One of my first tasks in my job was to migrate from MongoDB to InfluxDB. In this post, I'm going to summarize my experience in such an effort and how I did deal with InfluxDB with no previous experience.

The Scenario

  • We are parsing counters from monitoring systems who come in binary and XML files. These files contain lots of metrics however not all are useful for later analysis. The filter rules are stored in configuration files along with the solution.
  • The parsers are writing single documents in MongoDB using simple insertion operations. Parsing 250 Gb of the sample data takes around a week running in a virtual machine with 16Gb of memory, 8 processors.
  • The parsers are written in Java using multithreading and other APIs like SAX for XML reads, native MongoDB client, logging, etc.

Data modeling

Whereas while the objective of the re-architecting is improving the performance of the data acquisition is absolutely imperative to change the data modeling not just for performance purposes but also for time series analysis.

Consider the documents written in Mongo like:

    _id: UUID(),
    name: counter_name,
    date: {"$date":"2017-08-11T17:54:14.692Z"},

The properties prop1,...,propn are numeric values or numeric arrays in some cases. The hardest work was reviewing all those counters and arranged into useful and non required by the algorithms.

In MongoDB, you can model as embedded document such kind of structure easily, and using a bulk operation you can improve the data load. In InfluxDB, however, I would not recommend that design, the data points have a structure like:

<measurement>[,<tag-key>=<tag-value>...] <field-key>=<field-value>[,<field2-key>=<field2-value>...] [unix-nano-timestamp]

Where tags are indexed and field are not, considering this you need to avoid writing lots of tags for querying and lots of fields as properties because it has an elevating cost. It is better instead write consistent metrics within the tagging domain and use different measurements rather than a huge structure. There can be many options for downsampling specific measurements using aggregation pipelines for future analysis. You can learn more about InfluxDB's concepts here.
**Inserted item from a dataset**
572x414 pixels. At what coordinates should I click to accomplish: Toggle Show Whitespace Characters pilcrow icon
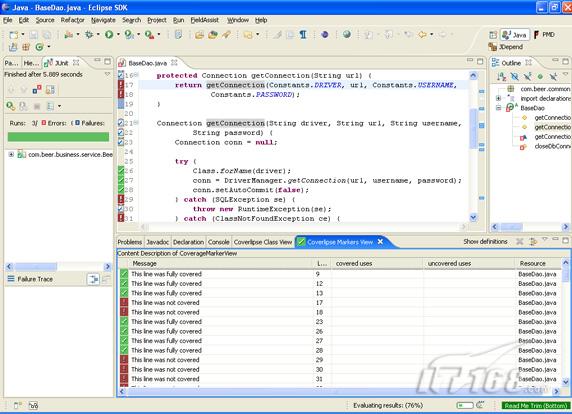pyautogui.click(x=303, y=35)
Let's jump into an example to be more clear. Looking into the UCI Machine Learning Repository I found this data set which includes hourly air pollutants data from Beijing. It looks interesting because contains multiple files with well-formed rows.
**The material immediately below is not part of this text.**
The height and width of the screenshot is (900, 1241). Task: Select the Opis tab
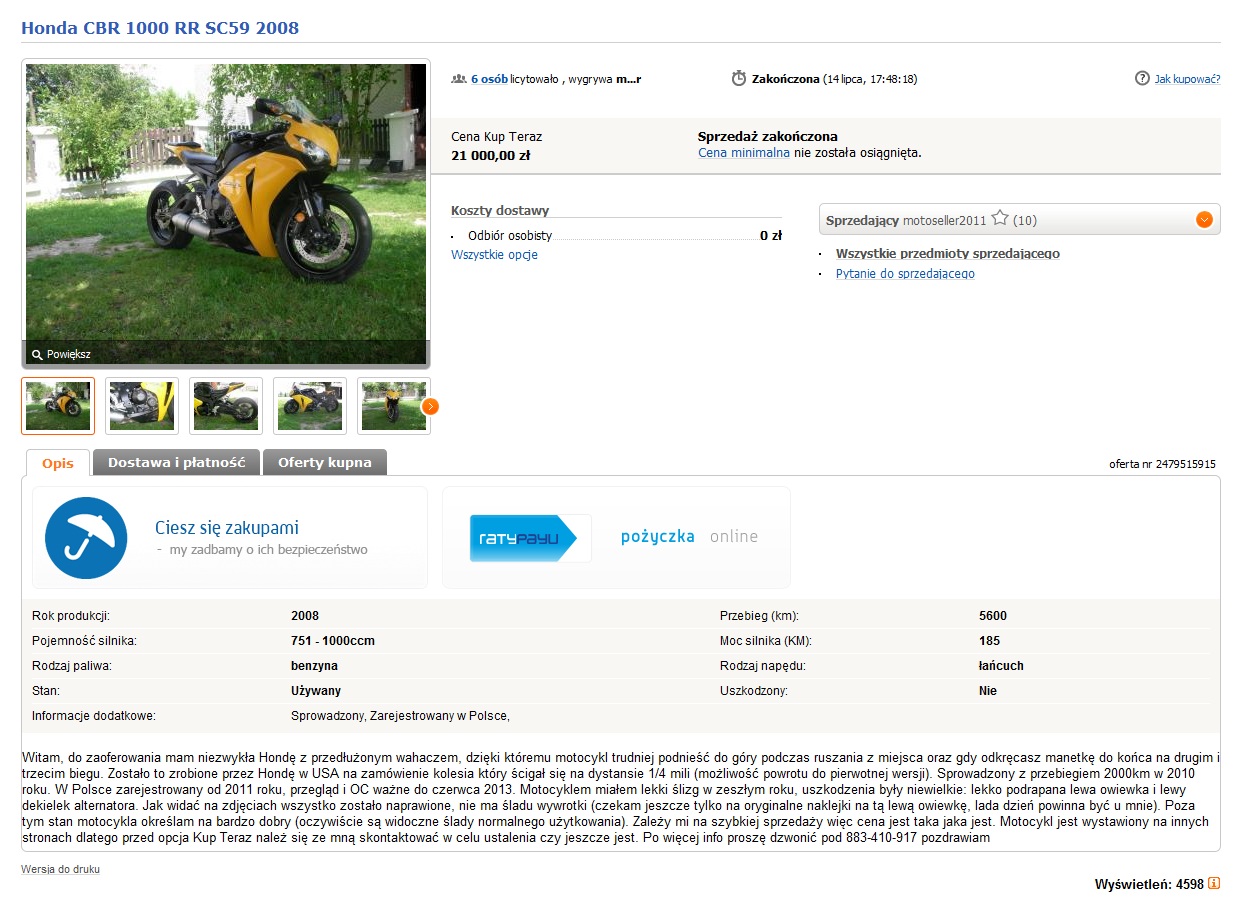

From row 2 to 5 will represent the timestamp in any case. Let's suppose that we want to plot the wind, for this requirement would be useful to get a measurement structure taking the wind speed and direction, row 17 and 16 respectively. Our measurement's schema will be like: "Wind,station=%s direction=\"%s\",speed=%s %d"

It will allow us queries like:

select * from Wind where station='Aotizhongxin' limit 10

Depends on the amount of data expected and the retention policies would be better to have measurements like:

Aotizhongxin_PM2_SO2 Aotizhongxin_TEMP

Whatever would be the analysis goals you can decompose the data as get the features required. In the given example I do suppose that is required to correlate PM2.5 with SO2 concentrations and other measurements for enrichment, I'm no an expert in air pollution it's clear, but the fact is that you need to develop ideas about what kind of measurements would be useful for labeling or predicting. This may be addressed in collaboration with the Data Science team.

The Code

There is nothing special in this code, we are reading the files using multithreading, and storing using the latest Java's API version, but I'm still using the InfluxDB 1.8. I must say however the API has good improvements in reads and writes.

As I mention previously when we depicted data points a good practice is to handle separated measurements. In the next code, we are formatting the Wind measurement:

public static String lineProtocol(String line) {
    String[] cols = line.replace("\"","").split(",");

    ZonedDateTime timestamp = getZonedDateTime(cols);

    String format;
    try {
        format = String.format("Wind,station=%s direction=\"%s\",speed=%s %d",
    } catch (Exception e) {
        format = String.format("fails,m=%s value=%s %d",cols[17],cols[0],timestamp.toEpochSecond());
    return format;

Notice that this method is a good candidate for re-engineering, to create a new class using the factory patterns to get a custom measurement format depending on the feature that we are looking for.

We now have the next sampled series:

show series

To compile and run the code you need to install Java 8, Maven, and running properly the InfluxDB, I recommend the sandbox for testing purposes.

Post migrated from a previous blog, updated with source code.